## Challenge
Reproduce verbatim the lines of the listing, starting at the line containing "Task: Click the" and ending at the end of the listing. Omit the pictures from your answer.

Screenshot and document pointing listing
#####

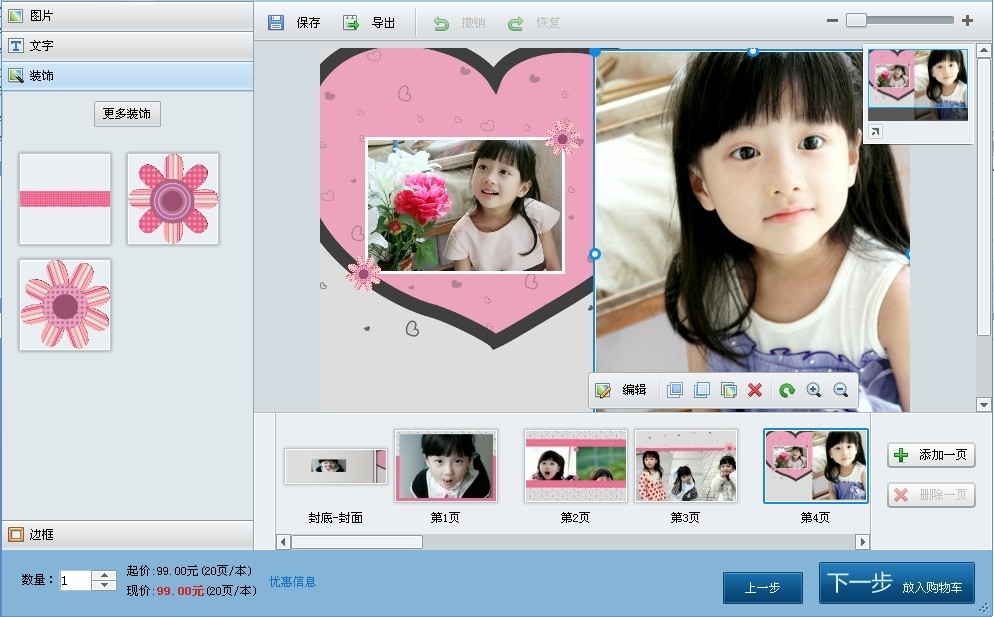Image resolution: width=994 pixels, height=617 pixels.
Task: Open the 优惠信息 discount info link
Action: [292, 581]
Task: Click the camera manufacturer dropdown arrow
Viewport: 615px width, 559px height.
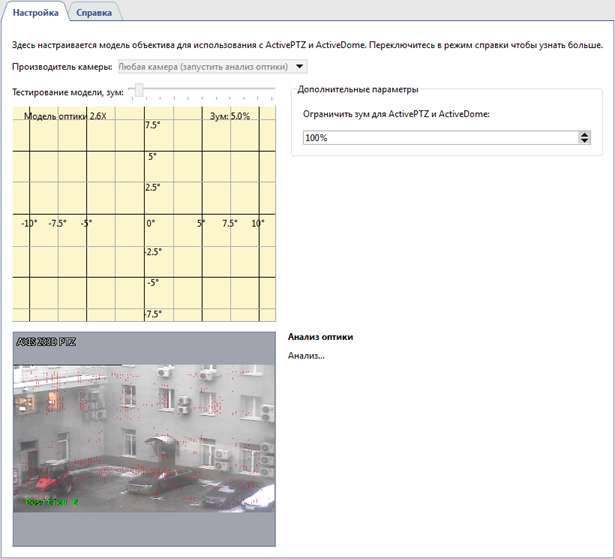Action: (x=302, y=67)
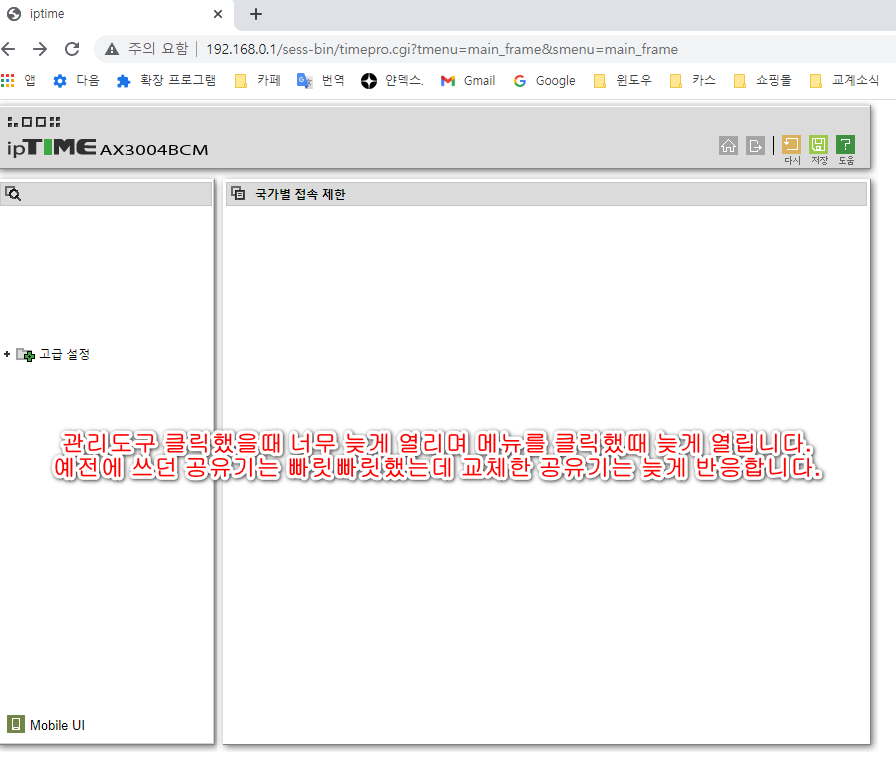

#####

## Reply to the task
Task: Click the camera manufacturer dropdown arrow
Viewport: 615px width, 559px height.
Action: (x=302, y=67)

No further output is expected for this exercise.